SELECTED EXTRACT>

● ● ●

Stress activates multiple neuronal and endocrine systems that modify pain sensation [1]. In particular, stress-induced analgesia (SIA) is well known to exist in various species of animals [2]. Various external stimuli, such as cold-water swimming [3-5], glucoprivation [6,7], footshock [8,9] and vaginal stimulation [10] can induce effective behavioral antinociception in rats. In human studies, it is reported that SIA is provoked by trauma [11], cold immersion [12] and psychological stress [2,13].

One of our previous studies [14] indicated that acute hypergravity stimulation can induce clear SIA in male rats; withdrawal threshold values in response to mechanical stimulation increased after 10 min of 2.0G (earth G + 1.0G) gravity loading. Kumei et al. [15] reported that high gravity exposure upregulated Fos protein production in the hypothalamic arcuate nucleus of rats. Increased Fos expression in the central nervous system indicates a change in the excitability of synaptic transmission [16]. Because the arcuate nucleus is a key site for the hypothalamus-pituitary-adrenal axis of the anti-stress system [17], hypergravity stimulation is thought to be a biological stressor that can alter nociceptive responses. Furthermore, gravity stimulation has been shown to increase plasma concentration of ACTH [18], supporting the view that gravity-loading is stressful and may alter the endocrine and central nervous systems.

Recently, sex has been increasingly recognized as one of the major variables to affect the sensitivity to stress [19-21]. For example, in response to stress, changes in feeding behavior, taste preference, and body weight are different between males and females [22,23]. Using coldwater swimming as a stressor, females tend to exhibit lower SIA than males [24]. However, there are no quantitative studies on sex differences in gravity-induced analgesia in experimental animals.

● ● ●

PROVIDED MATERIAL>

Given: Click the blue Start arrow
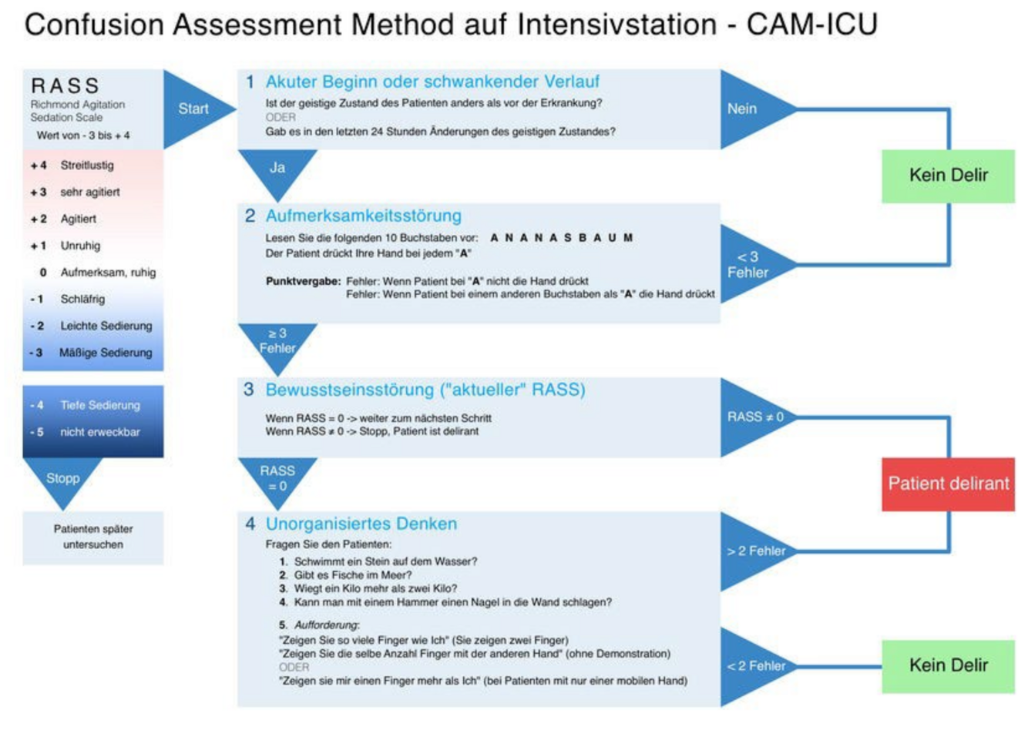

● ● ●

COMPLETE THE FOLLOWING>
1. In the passage on stress-induced analgesia, for how long was the 2.0G gravity loading applied before withdrawal threshold values increased in male rats?
2. Continue the passage on stress-induced analgesia from its last sentence.
The data are not needed here.

ANSWERS TO EACH TASK>
1. 10 minutes.

2.
Considering above-mentioned background, it is interesting whether sex-related differences exist in the gravity-induced analgesia. Therefore, in the present study, we investigated the SIA induced by hypergravity loading and compared the patterns of SIA between male and female rats.

2. Method

2.1. General

The methods described here follow the ethical guidelines and received approval by the Animal Welfare Committee of Nagasaki University. Forty Wistar albino rats (male: 20, female: 20, Kyudo Animal Laboratories, Saga, Japan) weighing 130 - 146 g were randomly assigned to eight different groups (in each group, n = 5 rats): 1) 1.5G male group, 2) 1.5G female group, 3) 2G male group, 4) 2G female group, 5) Naloxone + 2G male group, 6) Naloxone + 2G female group, 7) saline + 2G male group, 8) saline + 2G female group. In the case of female rats, we used animals in the stage of proestrus. Vaginal impedance was checked by inserting bipolar electrodes (interpolar distance: 3 mm) into vagina to determine proestrus, oestrus, metoestrus or dioestrus stage. According to Bartos [25], vaginal impedance values over 3 KΩ indicate that a female rat is in the proestrus stage.

It is generally accepted that repeated stress loading easily induces summation effects on the physiological responses [26,27]. To avoid these summative effects of gravity loading, each rat received gravity loading only once.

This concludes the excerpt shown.